Problem description:
Return every one of the following entries word for word, with nothing changed.

Entries on locating words and elements
+---+

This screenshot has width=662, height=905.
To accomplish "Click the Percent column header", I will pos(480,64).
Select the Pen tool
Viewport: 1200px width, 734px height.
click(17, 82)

+---+

Expected answer:
This screenshot has width=662, height=905.
To accomplish "Click the Percent column header", I will pos(480,64).
Select the Pen tool
Viewport: 1200px width, 734px height.
click(17, 82)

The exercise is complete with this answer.